During the question-and-answer session, Fournier called on Conservative MPs to heed the same concerns that had led the party to vote unanimously in favour of repealing the "hate speech" provisions of the Canadian Human Rights Act in 2012.

Like that section, she said, the bill before the committee is "broad and vaguely worded," with even the word "terrorist" not defined, and lacks due process, as the court proceedings would take place ex parte and in camera.

Even the two witnesses most supportive of the bill — Davies and University of Western Ontario professor Salim Mansur — had no objections to Liberal MP Wayne Easter's proposal that the bill be amended to remove the word "lawful" from the section exempting some protests from being targeted by the new provisions.

Former Conservative senator Hugh Segal also appeared before the committee to urge the government to consider increasing the oversight powers. 

Non-violent protests won't be targeted: MacKay

Earlier in the day, Justice Minister Peter MacKay suggested non-violent protests wouldn't fall under the broad definition of terrorism included in his government's proposed legislation, Bill C-51, despite questions raised by legal experts and critics of the bill.

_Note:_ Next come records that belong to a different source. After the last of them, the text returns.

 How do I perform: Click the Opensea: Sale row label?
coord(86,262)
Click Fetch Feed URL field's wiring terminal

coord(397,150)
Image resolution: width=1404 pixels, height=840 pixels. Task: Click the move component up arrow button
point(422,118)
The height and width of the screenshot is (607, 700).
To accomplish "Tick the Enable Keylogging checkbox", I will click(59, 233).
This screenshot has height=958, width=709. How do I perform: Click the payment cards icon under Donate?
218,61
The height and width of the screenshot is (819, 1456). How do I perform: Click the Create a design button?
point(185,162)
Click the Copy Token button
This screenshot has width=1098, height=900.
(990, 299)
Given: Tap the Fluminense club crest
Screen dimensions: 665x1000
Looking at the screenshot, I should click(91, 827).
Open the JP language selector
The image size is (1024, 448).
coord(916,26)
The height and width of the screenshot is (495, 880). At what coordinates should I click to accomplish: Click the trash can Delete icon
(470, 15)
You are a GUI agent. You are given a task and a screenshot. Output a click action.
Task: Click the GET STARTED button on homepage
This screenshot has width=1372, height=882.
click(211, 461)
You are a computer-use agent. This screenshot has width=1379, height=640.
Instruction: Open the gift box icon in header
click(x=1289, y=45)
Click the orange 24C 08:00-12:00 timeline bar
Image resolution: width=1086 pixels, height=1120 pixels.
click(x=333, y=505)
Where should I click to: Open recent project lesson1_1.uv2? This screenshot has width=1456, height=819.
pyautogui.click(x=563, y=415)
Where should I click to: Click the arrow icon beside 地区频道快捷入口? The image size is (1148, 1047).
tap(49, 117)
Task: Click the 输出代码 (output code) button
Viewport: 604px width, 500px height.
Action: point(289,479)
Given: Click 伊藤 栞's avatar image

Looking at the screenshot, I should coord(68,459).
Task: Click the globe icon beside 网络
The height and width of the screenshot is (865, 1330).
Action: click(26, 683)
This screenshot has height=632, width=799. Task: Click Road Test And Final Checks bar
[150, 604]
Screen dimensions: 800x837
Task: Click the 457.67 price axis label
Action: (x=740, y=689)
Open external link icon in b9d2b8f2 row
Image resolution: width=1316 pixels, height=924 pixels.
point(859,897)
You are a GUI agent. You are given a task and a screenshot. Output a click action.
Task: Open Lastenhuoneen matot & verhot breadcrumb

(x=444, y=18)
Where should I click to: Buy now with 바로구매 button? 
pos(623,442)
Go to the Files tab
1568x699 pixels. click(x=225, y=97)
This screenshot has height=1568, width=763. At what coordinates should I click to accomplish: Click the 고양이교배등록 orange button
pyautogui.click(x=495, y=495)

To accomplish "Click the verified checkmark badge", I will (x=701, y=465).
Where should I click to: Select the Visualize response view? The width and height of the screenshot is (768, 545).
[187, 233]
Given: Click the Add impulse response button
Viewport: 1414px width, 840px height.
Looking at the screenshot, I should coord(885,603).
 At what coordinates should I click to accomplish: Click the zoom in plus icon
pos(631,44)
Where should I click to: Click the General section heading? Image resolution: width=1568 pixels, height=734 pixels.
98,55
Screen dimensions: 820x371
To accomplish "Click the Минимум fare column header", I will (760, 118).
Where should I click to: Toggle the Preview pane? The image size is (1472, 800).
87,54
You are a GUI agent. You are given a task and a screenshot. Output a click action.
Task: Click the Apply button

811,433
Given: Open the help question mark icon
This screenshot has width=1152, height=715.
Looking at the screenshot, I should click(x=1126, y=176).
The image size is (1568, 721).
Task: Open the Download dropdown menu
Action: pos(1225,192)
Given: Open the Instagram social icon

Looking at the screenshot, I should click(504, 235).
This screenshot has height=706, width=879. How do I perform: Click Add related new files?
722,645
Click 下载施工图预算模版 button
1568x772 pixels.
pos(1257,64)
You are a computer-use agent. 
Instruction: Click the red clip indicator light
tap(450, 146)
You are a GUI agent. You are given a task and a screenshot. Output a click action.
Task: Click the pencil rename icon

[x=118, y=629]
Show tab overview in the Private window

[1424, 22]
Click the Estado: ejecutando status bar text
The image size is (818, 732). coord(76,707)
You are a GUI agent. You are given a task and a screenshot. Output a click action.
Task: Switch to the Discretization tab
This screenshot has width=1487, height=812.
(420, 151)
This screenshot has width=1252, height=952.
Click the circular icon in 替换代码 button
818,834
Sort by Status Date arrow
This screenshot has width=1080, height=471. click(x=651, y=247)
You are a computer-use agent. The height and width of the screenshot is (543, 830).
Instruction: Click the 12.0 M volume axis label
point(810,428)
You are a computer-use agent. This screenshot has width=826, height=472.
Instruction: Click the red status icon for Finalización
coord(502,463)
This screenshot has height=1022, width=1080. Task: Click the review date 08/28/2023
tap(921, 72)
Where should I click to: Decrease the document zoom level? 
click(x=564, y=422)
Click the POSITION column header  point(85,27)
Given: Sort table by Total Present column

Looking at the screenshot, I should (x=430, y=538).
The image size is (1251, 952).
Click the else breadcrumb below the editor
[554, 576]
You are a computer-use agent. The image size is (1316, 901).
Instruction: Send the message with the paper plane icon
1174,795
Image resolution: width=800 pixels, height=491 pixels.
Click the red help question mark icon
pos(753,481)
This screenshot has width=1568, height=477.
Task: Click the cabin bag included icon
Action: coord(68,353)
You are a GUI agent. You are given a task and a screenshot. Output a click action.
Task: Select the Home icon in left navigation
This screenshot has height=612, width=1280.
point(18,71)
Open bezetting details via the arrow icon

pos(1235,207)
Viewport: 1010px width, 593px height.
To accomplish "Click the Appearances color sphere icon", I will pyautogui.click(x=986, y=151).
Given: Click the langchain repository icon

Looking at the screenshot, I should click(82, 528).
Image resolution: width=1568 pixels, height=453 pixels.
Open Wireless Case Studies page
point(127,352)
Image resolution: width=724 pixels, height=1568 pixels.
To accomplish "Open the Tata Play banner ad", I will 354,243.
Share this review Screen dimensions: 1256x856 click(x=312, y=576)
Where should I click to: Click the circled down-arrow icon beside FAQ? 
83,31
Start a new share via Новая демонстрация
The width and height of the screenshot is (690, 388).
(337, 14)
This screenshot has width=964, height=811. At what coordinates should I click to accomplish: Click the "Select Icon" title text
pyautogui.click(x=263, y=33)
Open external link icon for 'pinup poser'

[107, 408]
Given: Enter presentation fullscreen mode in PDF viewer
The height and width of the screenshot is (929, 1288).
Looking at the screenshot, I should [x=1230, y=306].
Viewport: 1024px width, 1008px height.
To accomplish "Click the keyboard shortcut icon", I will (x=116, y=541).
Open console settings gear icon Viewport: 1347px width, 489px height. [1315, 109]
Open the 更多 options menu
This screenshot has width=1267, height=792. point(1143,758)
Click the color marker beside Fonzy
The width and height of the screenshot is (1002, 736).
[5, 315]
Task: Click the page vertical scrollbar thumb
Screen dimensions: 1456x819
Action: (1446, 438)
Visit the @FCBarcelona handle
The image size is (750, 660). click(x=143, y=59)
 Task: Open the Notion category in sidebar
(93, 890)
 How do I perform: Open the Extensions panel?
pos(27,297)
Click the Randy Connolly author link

The legislation would give sweeping new powers to the Canadian Security and Intelligence Service (CSIS) without increasing oversight for Canadian spies. The government argues judges would have to sign off on certain activities, but the bill would let CSIS itself decide when it needed a judge's permission to breach someone's charter rights.

The bill would allow scrutiny and disruptive measures be taken against anyone participating in a range of activities, including unlawful protests. That could include any protest that is peaceful but breaks municipal bylaws, or provincial or federal laws.

MacKay, however, said protesters needn't worry.

"They will continue to have that ability to do so as long as it is peaceful. As long as there is no acts of violence. As long as there is no attempts to create a situation where people would be harmed or critical infrastructure would be harmed," MacKay said at a press conference in Ottawa on Monday.

"Let's speak practically ... if they're not burning police cars or blowing up critical infrastructure, this is not going to be criminalized. If it's simply holding a sign, chanting, starting a petition or protesting, and it is peaceful, it is the type of protest that we are seeing frankly in some communities with the response to C-51, that will of course continue and be perfectly permissible under Canadian law."

Asked specifically about blockades, MacKay wouldn't say whether those would be considered to be harming critical infrastructure.

"There's all sorts of scenarios, it's going to depend on the specifics of the circumstances," he said.

Protester bares breasts in House

MacKay wasn't the only person trying to make news on Bill C-51 Monday morning.

A woman seated in the House of Commons gallery managed to put the government's proposed anti-terror legislation back in the parliamentary spotlight, albeit briefly, when she interrupted the proceedings to raise her voice — and bare her breasts — to protest the bill.

"Seconds ago, tattooed, bare-breasted young #C51 protester in #HoC grabbed and removed by security," Liberal MP Joyce Murray tweeted moments after the interruption took place.

The protest was loud enough to be heard on the feed, however, with the woman yelling that C-51 is a "war on freedom."

FEMEN, a radical feminist protest group, claimed credit for the disruption and identified the protester as one of its members, Neda Topaloski. She was taken out of the public gallery by House security and ticketed for public indecency by the RCMP.

Later in the day, House Speaker Andrew Scheer cleared the way for the committee to continue its study by ruling against a point of order raised by the New Democrats over the heavy-handed tactics employed by the government to cut off debate during the debate process earlier this month.

In his ruling, Scheer noted that past rulings have made it clear that a Speaker cannot intervene in committee disputes unless and until that committee formally reports the matter back to the House. Under current committee structure, that would require the support of at least one Conservative MP.